:: Dataset records

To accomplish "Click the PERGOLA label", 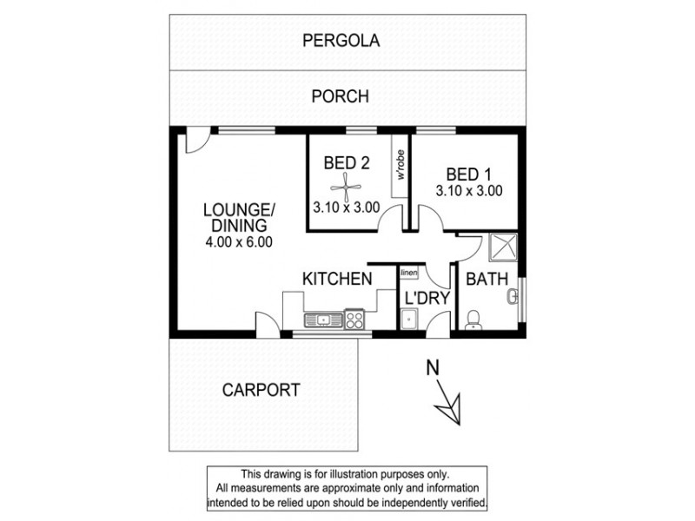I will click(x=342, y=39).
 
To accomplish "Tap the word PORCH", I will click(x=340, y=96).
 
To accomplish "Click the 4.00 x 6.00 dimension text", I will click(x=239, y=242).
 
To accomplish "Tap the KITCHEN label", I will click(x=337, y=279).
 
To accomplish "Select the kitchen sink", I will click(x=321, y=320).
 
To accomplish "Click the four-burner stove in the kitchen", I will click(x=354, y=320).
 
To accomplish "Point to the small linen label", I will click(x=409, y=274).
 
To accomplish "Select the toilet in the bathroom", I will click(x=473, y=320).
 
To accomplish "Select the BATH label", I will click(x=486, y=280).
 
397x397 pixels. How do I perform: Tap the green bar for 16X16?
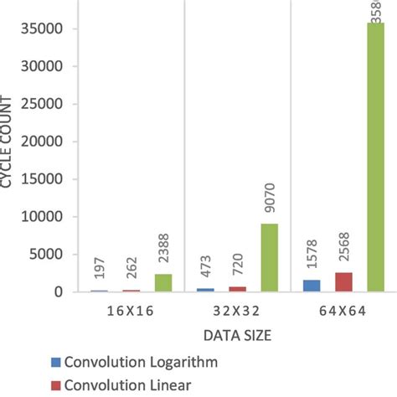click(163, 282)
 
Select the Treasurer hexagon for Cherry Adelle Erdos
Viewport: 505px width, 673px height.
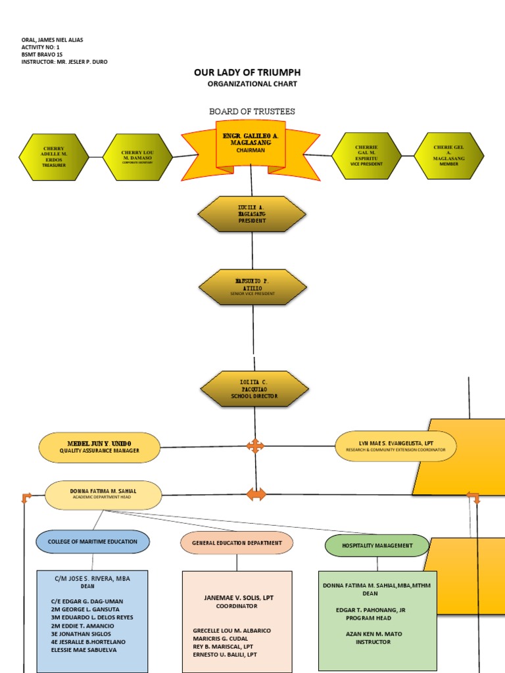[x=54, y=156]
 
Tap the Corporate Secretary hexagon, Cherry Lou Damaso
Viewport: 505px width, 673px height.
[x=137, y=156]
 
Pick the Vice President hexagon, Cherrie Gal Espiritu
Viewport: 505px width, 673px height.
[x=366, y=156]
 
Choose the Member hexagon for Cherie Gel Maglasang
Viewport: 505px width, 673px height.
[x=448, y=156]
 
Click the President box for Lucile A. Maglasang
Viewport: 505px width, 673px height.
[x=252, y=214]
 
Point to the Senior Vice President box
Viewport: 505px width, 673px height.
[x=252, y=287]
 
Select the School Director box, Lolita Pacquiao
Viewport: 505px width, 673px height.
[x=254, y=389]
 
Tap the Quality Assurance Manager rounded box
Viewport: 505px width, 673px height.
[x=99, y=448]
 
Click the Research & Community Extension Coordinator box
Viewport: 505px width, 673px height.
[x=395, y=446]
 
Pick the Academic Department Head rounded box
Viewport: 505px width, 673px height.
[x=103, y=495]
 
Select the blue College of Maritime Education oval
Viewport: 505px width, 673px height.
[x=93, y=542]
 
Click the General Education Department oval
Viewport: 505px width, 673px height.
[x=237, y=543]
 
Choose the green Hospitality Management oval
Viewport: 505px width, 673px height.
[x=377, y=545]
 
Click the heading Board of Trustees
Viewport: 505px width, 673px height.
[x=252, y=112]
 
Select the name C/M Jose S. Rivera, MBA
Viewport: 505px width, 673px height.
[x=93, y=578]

::::

Problem details:
Reproduce word for word the entries from the line with "Click the General Education Department oval" through the end of the entries.

Exercise solution:
Click the General Education Department oval
Viewport: 505px width, 673px height.
[x=237, y=543]
 
Choose the green Hospitality Management oval
Viewport: 505px width, 673px height.
[x=377, y=545]
 
Click the heading Board of Trustees
Viewport: 505px width, 673px height.
[x=252, y=112]
 
Select the name C/M Jose S. Rivera, MBA
Viewport: 505px width, 673px height.
[x=93, y=578]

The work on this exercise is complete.